I've been SUPER careful about eating this week as well, and that's related to the running. Since having my gall bladder out years ago, I'm a bit nervous about getting out in the middle of a run to find that I desperately need "y lle chwech" (as my Welsh-speaking friends will understand). So, I've been eating very lightly all day before my evening runs and making sure to stop eating a good four hours before the run. That does wonders for eliminating late afternoon snacking, which had been a real issue for me over the past couple of weeks.
Anyway, I've done GREAT! Monday and Wednesday we did eight sets of walking 2 minutes and running 1 minute. Today, we did 10 sets of walking 1 minute and running one minute. It was a lot more challenging, but I managed it and was still able to carry on a conversation with the two girls I was running with.
I didn't have to worry about snow (as I did on Monday) or puddles (as I did on Wednesday), but this morning was quite cold (-4F or -20C). Most of my body was warm enough, but my thighs were FREEZING to the point of aching by the time we finished. I also discovered that it was no good putting my scarf over my nose, as that just channeled my warm breath up behind my sunglasses and fogged them up. So, I had to pull it down to just cover my mouth. I didn't get any frost bite in the end, so it all worked out.

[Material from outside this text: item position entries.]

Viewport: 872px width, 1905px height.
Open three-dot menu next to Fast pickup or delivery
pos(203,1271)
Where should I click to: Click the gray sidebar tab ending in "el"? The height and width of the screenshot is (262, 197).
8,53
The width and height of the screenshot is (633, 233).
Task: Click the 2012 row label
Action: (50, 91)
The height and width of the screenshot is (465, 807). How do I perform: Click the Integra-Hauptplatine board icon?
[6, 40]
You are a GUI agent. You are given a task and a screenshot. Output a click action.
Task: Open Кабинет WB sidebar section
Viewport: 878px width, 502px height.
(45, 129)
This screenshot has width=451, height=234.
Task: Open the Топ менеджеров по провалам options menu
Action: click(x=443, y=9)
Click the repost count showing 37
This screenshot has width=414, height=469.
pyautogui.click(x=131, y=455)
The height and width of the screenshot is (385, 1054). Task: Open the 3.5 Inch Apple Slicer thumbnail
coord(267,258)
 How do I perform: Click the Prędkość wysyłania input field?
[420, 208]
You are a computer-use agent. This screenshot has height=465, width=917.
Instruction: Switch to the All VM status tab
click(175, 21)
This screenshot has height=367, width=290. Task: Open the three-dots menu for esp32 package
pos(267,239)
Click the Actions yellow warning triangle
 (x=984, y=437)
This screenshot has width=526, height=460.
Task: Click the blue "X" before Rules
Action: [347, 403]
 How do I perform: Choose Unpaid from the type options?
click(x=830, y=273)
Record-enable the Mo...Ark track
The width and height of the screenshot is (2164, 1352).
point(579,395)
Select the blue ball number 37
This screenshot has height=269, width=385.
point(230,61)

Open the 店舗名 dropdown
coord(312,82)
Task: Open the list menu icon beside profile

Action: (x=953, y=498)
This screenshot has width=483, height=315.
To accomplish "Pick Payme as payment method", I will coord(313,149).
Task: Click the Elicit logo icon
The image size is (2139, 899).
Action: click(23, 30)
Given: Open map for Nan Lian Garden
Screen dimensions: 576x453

Now, on to my virtual walk. This week I've left my cousin's house. (When I told my cousin that I'd made it to her house on Monday, my uncle and aunt said they'd celebrate and make me a nice roast - wish I could have actually been there to eat it!) Anyway, I have now left Liverpool and taken the ferry from the Pier Head over the River Mersey. Everything is SO familiar, now! I know all of the place names so well.
My 15.9 miles this week puts me at Willaston, just past half-way between Liverpool and Connah's Quay, and west of Ellesmere Port. We used to go the market at Ellesmere Port often. My Uncle Les (who passed away last year) was brilliant at haggling with the people there. He was also hilarious pretending to be a marketer - he had the patter down to a "T."
With all the exercise I'll be getting in the coming weeks with this running, I'll be at my Auntie's house in no time!